Speeding up C / C ++ file I / O without really straining

    image

    Foreword


    There is such a simple and very useful utility in the world - BDelta , and it so happened that it took root in our production process for a long time (although its version could not be installed, but it was certainly not the last available). We use it for its intended purpose - the construction of binary patches. If you look at what is in the repository, it becomes a little sad: in fact, it was abandoned a long time ago and much was very outdated there (once my former colleague made several corrections there, but it was a long time ago). In general, I decided to resurrect this business: I forked, threw out what I do not plan to use, overtook the project on cmake, added “hot” microfunctions, removed large arrays from the stack (and variable-length arrays, from which I frankly “bombed”), drove out the profiler again - and found out that about 40% of the time is spent on fwrite ...

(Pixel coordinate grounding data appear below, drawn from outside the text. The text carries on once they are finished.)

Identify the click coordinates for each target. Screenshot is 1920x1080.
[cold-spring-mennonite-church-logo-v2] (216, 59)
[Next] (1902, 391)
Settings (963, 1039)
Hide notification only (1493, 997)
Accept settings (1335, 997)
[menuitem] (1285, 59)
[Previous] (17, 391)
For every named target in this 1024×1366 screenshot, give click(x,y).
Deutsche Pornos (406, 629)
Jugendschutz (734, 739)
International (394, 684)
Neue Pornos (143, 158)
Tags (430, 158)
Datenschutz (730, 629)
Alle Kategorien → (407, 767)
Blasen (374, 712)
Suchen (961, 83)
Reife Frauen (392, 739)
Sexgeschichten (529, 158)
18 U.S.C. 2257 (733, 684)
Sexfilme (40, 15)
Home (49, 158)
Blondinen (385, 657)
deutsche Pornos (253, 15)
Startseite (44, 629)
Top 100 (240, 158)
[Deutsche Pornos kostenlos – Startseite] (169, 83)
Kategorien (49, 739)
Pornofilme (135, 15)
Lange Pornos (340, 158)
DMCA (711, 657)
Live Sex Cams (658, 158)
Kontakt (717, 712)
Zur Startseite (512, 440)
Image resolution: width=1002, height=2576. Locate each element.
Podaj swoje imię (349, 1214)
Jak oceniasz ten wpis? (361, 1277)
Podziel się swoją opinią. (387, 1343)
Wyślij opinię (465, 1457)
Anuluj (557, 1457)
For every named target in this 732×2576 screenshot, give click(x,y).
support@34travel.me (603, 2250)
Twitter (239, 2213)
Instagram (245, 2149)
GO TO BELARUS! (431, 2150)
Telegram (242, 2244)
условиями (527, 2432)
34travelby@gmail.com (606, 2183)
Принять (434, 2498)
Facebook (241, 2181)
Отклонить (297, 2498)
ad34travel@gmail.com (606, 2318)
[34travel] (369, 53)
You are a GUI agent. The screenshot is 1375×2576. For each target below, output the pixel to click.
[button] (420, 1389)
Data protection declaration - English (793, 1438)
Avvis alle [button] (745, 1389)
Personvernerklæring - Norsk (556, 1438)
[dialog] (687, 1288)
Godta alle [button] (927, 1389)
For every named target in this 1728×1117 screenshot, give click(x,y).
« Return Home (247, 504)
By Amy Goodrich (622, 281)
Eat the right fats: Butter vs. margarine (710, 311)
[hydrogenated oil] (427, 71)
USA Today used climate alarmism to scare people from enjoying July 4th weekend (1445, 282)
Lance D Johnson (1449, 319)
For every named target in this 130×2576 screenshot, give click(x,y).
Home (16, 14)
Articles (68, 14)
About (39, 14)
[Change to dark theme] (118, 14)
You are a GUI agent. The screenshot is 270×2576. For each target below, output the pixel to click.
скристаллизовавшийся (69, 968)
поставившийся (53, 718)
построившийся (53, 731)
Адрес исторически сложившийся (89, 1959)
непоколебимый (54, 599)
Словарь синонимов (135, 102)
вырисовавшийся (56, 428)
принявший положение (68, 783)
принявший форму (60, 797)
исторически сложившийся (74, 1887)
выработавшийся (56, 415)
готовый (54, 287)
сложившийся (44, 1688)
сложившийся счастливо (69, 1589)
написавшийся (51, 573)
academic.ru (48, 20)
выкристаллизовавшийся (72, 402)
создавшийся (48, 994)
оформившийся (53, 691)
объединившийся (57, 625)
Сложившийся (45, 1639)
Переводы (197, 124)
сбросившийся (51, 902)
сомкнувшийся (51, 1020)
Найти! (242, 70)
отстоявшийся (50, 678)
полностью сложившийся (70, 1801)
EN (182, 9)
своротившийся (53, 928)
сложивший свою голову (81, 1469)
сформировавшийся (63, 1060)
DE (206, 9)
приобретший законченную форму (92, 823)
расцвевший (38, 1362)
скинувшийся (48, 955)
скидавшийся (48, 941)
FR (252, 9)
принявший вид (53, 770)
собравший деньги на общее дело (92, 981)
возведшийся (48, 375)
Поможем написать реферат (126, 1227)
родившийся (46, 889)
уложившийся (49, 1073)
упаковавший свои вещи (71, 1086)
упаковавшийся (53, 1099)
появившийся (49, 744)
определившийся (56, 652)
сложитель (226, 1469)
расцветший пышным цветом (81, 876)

    So what's up with fwrite?


    In this code, fwrite (in my specific test case: building a patch between close 300 MB files, the input data is completely in memory) is called millions of times with a small buffer. Obviously, this thing will slow down, and therefore I would like to somehow influence this disgrace. There is no desire to implement any kind of data sources, asynchronous input-output, I wanted to find a solution easier. The first thing that came to mind was to increase the size of the buffer

    setvbuf(file, nullptr, _IOFBF, 64* 1024)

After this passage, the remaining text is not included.